I love, love NIN. Sonic Youth too. Well, those that I highlighted in bold I really like.

Also, Pearl Jam, Primus, Jane's Addiction, Dead Kennedys, Rage Against the Machine, System of a Down, Violent Femmes, The Prodigy, Garbage, etc. etc.

There's just no end...

----------


## cross-platform

> cross-platform, you have good taste...


I like to think so.  :Cool:

----------


## justin

You forgot the greatest band of all time, Staind! Staind is a band that puts a lot of soul into their music. I haven't heard a song from any other band as good as "Outside." Linkin Park comes close with "Breaking the Habit."

Staind #1

----------


## blessed

man, its so hard to choose a "top band". many are the best at certain times.

But if I must:

1) Radiohead;
2) Led Zeppelin;
3) Pink Floyd;
4) Nirvana;
5) Aerosmith

----------


## jovial_jon

I've never been one to have 'favourite' bands as such.
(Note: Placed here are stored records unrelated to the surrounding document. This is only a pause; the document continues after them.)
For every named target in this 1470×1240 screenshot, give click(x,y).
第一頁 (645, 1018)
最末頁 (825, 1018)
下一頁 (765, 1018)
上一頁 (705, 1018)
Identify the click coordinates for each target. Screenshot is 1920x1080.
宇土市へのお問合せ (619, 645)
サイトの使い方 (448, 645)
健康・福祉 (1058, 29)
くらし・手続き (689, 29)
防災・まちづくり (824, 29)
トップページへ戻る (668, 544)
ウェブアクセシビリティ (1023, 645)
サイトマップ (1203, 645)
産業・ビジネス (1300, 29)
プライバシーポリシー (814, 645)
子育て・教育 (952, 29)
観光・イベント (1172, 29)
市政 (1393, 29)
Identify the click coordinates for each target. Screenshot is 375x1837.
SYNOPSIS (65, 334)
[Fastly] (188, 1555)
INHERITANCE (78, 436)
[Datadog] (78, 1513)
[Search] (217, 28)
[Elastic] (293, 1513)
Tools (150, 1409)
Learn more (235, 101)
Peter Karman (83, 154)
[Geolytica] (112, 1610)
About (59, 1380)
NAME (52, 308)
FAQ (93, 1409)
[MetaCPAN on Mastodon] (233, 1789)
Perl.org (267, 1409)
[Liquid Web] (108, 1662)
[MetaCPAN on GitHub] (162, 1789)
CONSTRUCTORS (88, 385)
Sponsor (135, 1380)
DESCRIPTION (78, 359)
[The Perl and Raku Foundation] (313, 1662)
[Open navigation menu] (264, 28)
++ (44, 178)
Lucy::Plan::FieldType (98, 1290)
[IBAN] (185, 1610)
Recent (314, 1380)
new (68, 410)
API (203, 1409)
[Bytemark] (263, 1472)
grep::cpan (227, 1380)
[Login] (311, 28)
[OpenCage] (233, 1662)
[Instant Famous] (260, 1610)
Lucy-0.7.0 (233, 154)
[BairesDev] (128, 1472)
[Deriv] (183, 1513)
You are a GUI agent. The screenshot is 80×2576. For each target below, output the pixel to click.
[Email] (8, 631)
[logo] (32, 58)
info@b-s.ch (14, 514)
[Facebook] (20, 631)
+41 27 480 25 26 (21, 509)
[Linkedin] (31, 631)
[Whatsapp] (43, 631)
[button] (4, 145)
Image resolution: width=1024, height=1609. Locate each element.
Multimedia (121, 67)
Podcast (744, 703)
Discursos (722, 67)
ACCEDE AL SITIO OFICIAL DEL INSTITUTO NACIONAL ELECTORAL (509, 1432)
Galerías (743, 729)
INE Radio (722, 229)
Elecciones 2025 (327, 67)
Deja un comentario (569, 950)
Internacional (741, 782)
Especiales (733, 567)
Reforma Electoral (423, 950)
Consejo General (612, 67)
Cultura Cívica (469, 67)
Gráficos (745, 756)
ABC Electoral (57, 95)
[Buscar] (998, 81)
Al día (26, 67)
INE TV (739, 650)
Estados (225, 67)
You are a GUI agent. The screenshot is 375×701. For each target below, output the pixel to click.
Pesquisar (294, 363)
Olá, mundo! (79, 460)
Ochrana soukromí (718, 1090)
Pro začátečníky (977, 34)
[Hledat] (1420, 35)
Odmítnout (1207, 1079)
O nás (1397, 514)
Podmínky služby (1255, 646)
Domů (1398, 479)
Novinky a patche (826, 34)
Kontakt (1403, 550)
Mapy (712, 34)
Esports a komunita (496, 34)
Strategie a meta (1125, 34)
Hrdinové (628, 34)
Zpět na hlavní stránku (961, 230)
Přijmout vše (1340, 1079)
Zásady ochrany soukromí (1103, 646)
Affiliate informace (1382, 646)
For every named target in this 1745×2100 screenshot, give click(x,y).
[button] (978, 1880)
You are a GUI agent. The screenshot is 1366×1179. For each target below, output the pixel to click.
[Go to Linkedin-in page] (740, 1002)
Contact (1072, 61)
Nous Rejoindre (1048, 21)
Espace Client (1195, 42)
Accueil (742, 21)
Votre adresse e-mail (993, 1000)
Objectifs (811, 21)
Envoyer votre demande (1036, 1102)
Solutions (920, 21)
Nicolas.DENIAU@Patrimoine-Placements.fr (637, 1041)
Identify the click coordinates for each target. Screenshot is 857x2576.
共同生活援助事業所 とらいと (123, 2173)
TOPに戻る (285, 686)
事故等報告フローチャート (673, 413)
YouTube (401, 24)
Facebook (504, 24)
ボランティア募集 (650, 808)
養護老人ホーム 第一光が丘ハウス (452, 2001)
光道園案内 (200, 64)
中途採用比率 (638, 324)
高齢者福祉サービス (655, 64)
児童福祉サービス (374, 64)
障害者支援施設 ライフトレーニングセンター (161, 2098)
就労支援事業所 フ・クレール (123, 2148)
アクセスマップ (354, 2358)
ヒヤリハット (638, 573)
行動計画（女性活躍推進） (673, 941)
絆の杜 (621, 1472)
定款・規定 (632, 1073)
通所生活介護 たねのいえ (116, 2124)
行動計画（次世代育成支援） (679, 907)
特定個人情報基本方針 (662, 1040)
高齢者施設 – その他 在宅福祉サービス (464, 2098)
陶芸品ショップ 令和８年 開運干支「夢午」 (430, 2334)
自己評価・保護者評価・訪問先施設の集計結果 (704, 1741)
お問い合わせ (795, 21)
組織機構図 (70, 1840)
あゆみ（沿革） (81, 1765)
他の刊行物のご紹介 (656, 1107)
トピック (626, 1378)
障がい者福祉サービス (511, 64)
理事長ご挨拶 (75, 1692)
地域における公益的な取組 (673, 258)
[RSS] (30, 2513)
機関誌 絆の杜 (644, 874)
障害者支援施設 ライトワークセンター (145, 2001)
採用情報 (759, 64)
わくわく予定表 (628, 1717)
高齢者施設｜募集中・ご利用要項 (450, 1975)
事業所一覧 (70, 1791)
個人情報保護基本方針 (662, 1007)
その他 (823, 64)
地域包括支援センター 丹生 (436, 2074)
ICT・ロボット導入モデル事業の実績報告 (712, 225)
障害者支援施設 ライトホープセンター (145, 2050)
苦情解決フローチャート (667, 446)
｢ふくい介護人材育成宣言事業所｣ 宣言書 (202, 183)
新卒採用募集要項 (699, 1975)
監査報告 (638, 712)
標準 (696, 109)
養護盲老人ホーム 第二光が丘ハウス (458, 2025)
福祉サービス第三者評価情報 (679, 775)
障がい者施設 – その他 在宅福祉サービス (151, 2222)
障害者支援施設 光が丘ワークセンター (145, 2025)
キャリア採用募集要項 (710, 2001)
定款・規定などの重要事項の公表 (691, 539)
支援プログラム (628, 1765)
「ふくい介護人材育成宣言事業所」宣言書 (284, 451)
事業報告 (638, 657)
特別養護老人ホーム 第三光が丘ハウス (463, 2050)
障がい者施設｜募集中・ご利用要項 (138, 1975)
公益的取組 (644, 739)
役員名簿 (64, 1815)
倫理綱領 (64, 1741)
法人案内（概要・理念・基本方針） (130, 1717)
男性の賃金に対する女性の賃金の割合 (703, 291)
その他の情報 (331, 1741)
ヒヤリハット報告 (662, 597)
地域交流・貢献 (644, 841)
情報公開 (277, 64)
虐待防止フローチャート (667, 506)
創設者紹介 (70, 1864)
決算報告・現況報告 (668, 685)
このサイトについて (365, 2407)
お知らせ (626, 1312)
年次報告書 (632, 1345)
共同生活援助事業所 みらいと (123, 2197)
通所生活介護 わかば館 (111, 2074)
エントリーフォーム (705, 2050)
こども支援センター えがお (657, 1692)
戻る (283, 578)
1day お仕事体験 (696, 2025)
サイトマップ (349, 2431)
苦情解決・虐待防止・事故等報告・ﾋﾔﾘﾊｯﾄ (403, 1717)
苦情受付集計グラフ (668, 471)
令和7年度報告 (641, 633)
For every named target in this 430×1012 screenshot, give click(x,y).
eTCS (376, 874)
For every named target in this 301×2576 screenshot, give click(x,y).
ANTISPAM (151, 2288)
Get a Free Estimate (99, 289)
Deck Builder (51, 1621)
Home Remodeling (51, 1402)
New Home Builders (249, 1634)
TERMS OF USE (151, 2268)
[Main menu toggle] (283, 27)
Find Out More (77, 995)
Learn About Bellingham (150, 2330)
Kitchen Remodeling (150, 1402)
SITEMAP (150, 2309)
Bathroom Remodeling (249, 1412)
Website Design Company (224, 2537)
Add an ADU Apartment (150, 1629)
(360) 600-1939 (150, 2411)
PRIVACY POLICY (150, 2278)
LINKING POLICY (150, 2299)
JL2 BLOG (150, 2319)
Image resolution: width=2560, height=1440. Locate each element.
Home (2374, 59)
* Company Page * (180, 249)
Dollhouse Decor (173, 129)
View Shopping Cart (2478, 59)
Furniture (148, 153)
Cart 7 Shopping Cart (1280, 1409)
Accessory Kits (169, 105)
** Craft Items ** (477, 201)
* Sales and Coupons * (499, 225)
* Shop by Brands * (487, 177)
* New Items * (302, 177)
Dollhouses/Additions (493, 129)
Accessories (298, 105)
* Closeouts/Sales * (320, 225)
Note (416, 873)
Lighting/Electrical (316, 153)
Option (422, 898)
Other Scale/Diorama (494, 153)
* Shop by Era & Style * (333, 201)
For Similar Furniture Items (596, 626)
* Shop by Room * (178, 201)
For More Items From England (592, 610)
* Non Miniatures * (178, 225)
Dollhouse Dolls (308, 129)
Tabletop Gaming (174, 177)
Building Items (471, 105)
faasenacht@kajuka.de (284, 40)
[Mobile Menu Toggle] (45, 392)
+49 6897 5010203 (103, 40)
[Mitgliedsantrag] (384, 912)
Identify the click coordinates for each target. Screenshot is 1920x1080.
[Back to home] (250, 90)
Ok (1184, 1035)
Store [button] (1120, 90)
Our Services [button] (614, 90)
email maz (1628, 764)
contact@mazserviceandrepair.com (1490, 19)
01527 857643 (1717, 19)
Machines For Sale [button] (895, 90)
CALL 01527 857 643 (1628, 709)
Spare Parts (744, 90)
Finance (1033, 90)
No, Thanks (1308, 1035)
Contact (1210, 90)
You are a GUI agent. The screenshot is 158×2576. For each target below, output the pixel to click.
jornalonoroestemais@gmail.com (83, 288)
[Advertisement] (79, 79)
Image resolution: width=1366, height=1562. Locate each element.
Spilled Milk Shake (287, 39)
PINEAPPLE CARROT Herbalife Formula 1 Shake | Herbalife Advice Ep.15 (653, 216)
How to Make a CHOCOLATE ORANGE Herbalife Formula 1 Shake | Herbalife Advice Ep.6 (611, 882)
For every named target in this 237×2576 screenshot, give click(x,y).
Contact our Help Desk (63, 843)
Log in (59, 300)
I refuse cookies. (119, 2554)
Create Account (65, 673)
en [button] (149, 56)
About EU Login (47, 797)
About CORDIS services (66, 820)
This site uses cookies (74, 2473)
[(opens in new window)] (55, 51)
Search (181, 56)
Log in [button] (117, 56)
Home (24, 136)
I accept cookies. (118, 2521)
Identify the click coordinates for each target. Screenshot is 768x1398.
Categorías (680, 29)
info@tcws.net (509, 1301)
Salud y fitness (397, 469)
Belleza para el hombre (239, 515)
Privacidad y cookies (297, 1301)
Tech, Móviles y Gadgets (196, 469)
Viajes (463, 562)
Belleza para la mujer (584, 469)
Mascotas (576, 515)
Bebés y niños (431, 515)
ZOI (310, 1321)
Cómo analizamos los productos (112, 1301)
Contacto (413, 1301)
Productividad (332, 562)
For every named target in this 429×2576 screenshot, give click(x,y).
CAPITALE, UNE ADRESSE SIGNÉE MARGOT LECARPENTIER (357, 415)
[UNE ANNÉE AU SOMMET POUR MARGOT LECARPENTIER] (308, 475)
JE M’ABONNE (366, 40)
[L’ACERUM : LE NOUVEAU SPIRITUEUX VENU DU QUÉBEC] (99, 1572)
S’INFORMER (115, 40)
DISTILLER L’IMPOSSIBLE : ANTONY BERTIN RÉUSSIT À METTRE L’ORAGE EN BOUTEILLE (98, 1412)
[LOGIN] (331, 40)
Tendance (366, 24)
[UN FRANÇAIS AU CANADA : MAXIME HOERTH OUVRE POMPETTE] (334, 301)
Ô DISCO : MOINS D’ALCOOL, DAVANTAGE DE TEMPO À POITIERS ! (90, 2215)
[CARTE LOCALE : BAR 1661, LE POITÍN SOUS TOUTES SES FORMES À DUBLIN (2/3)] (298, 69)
I just have a huge group of bands I reaaaally like. And a few of them that come into my head right now are: Queens of the Stone Age, System of a Down, The Living End, Nine Inch Nails, Deftones, Rage Against the Machine, Eels, Polysics, Amen, Mad Capsule Markets, Smashing Pumpkins, Jimi Hendrix, Incubus...there's a whole heap of others but I'll leave it at that.  :Bravo:

----------


## Halcyon

Linkin Park = my fave band in the world. I'm also a huge fan of Opeth, though they're not as mainstream as LP.

----------


## PopCulturePooka

I put greenday, but as far as Alternative goes:

In no real order:
Greenday, SOAD, Sublime, Nirvana, Pearl Jam, Rage Against the Machine, The Cure, Dead Kennedys, Metallica, NERD, The Smiths, Joy Division, Korn, Spiderbait, The Living End and the bets ever... REGURGITATOR all rank very highly for me.

----------


## anadorei

fave punk always has and always will be the misfits

----------


## 60Yen

Hmmm, Blink182, Nivana, Muse, Jimmy Eat World. I think those are pretty ok. Oh and Linkin Park too.

----------


## Japanimaniac

I could click every band on that list and still not be satisfied. I voted for Green Day, though, since they've been around for so long, yet still going strong (sorry, Metallica. St. Anger was disappointing).

----------


## cicatriz esp

JANE'S ADDICTION (my favorite band ever, but only the 87-91 stuff, not the blah reunion album)
Led Zeppelin
New Order
The Police
Velvet Underground

----------


## michi

David Bowie -not a band, i dont care.
Ours
Franz Ferdinand
Queen
London After Midnight
Rhapsody

----------


## Camui

lately I've come to like Green Day..I like their style of music..but I also like Linkin Park, Blink 182, and Sum 41...they are all very good bands ^^

----------


## Anyuni_Nakashima

What no Beatles? I'm just kidding. I like Billy Talent and I think Coldplay should be on there for rock/alternative. Some of the bands you've listed I would say, "are mainstream bands." what I mean is they get air play on MTV. There still rally good bands though!

----------


## Miss_apollo7

I chose Metallica, but also like Linkin Park, Nirvana, and many others....
One group, which is my all-time favourite is U2 though!!!  :Balloon:

----------


## Duo

I'm not much of a rock fan myself, however, there is this song that I do enjoya lot, blurry from puddle of mudd, so my vote goes to them  :Smiling:

----------


## No-name

Skillet, Switchfoot, Kutless...

Right now, I'm hooked on Christian Rock.

----------


## Flashjeff

Just one band:

*THE BEATLES!!!!!*

Yeah, yeah, yeah! 'Nuff said!

 :Cool:

----------


## ragedaddy

I'd Have to say......

1. Weezer
2. Incubus
3. RATM
4. Sublime
5. Staind


The list could go on and on........................

----------


## -Rudel-

Tsunami Bomb!

One of my fave punk rock bands. Love female singers that know how to rock!  :Poh:  

I'd give a whole list of my favorites, but I doubt that most people have heard of them. O well :)

----------


## Mikho

GODSMACK for sure :) ...btw, METALLICA is still thrashy enough, I guess ;)

----------